● Extract provided:
########

# Need some help getting to Ossabaw for our hog hunt. Directions



## Semi-Pro (Jan 31, 2015)

Need to know the closest ramp to launch, and a map with trail if possible. we will be going over on the public hunt in a couple of weeks. Time to leave with tide as well ,Leaving on wed 18th a.m. Taking a 17' aluminum boat. I was thinking Ft mcalister or skidaway island so our truck would be safe and it would be free with my pass. but open to all options.We do not have lifting eyes so Kilkenny is not an option. Thanks. need to get to the dock/ check in station


----------



## mizuno24jad (Jan 31, 2015)

I will also be using fort mcalister, looks closest besides using kilkennys but i dont have lifting eyes either, mcalister starts in the ogeechee river then turn right on bear river to the south part of ossabaw island into newell creek from the maps ive seen


----------



## Semi-Pro (Feb 1, 2015)

I was hoping someone has some trails on their gps they could post. and a closer ramp. I called the ft. and they said 15 miles. Also concerned about any oyster beds or sandbars we need to watch out for. I am sure it will be no problem but I like to be as prepared as possible. Thanks


----------



## Sharkfighter (Feb 1, 2015)

Demries Creek may be closer  The red bird creek also is closer then Ossabaw  

you should be ok but the sandbars can be tricky if you dont have a chart and good depth finder


----------



## g0nef1sshn (Feb 2, 2015)

try to run a trip out there ahead of the hunt maybe?


----------



## Semi-Pro (Feb 2, 2015)

g0nef1sshn said:


> try to run a trip out there ahead of the hunt maybe?



Ramp is 5 hrs. away from the house


----------



## Southernhoundhunter (Feb 2, 2015)

########

● Information supplied:
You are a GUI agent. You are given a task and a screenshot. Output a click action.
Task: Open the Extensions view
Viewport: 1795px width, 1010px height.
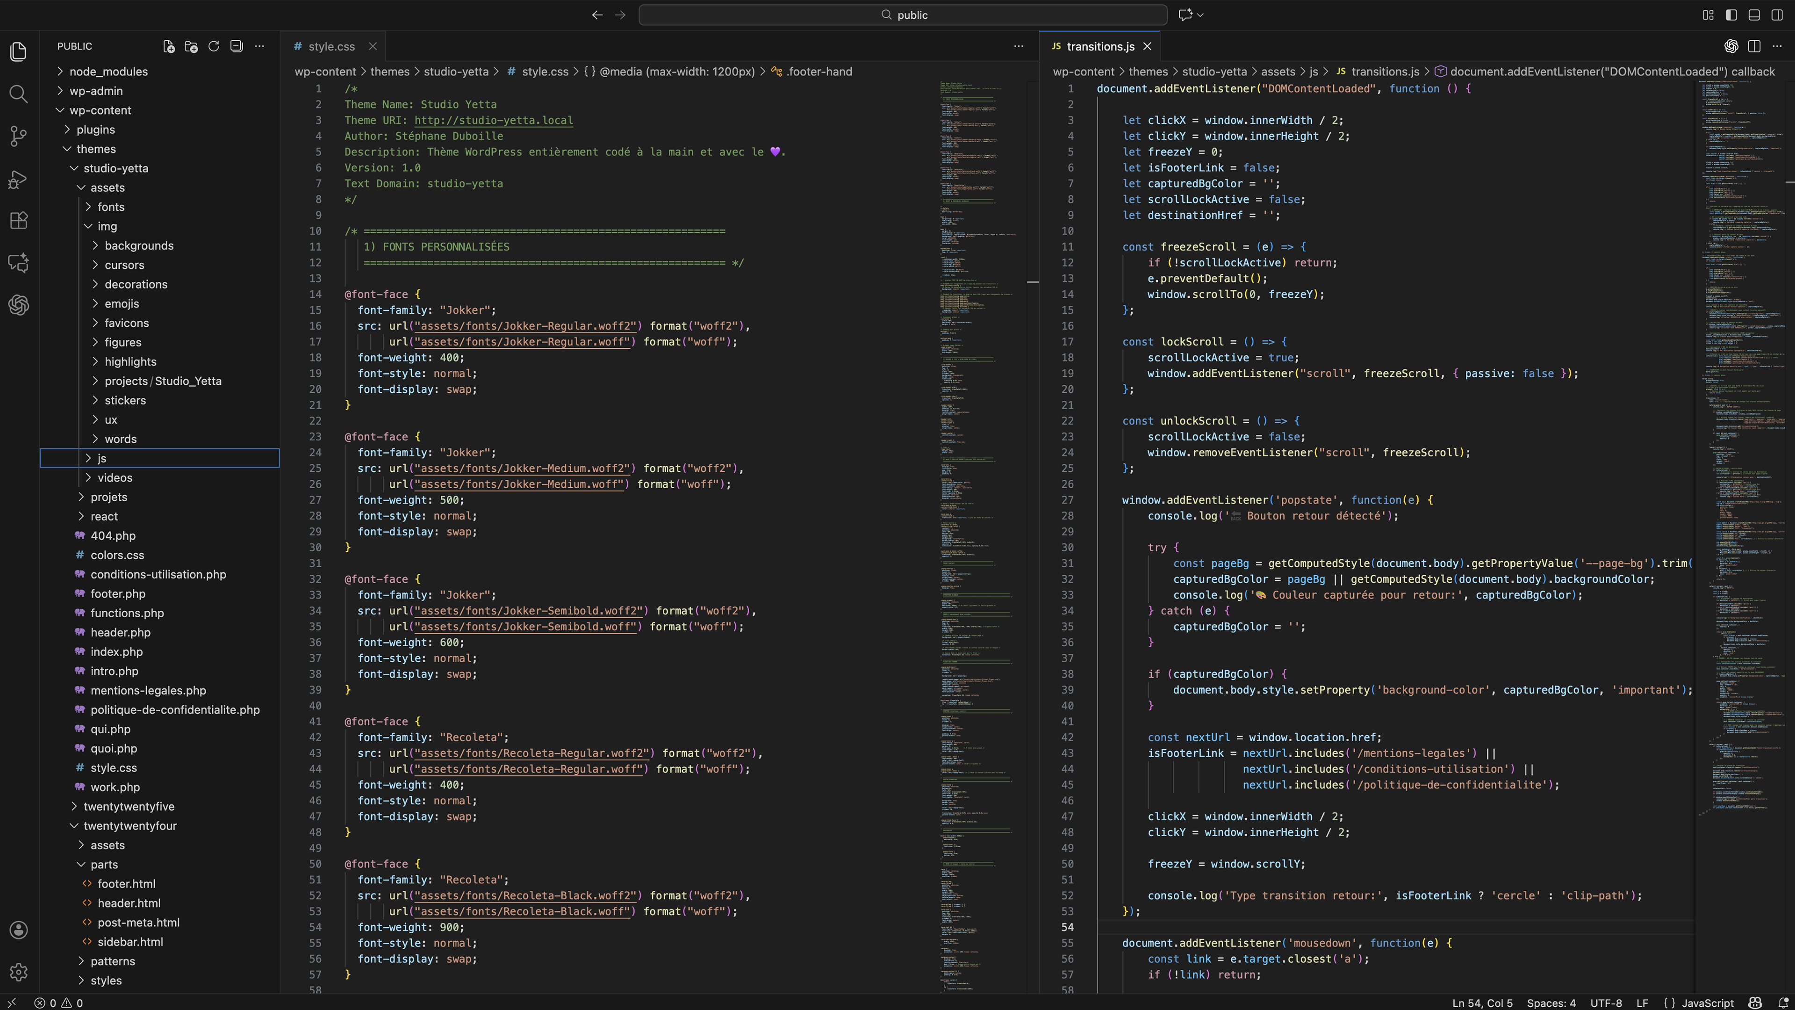pos(19,221)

########

● Exercises:
1 – Translate this sentence from the Ossabaw hunt thread into Spanish: "I am sure it will be no problem but I like to be as prepared as possible."
2 – Return the passage of the Ossabaw hunt thread that opens with the words "I was hoping" and closes with "Sharkfighter (Feb 1, 2015)".
This data was taken from a separate source.

● Results in order:
1 – Estoy seguro de que no habrá ningún problema, pero me gusta estar lo más preparado posible.

2 –
I was hoping someone has some trails on their gps they could post. and a closer ramp. I called the ft. and they said 15 miles. Also concerned about any oyster beds or sandbars we need to watch out for. I am sure it will be no problem but I like to be as prepared as possible. Thanks


----------



## Sharkfighter (Feb 1, 2015)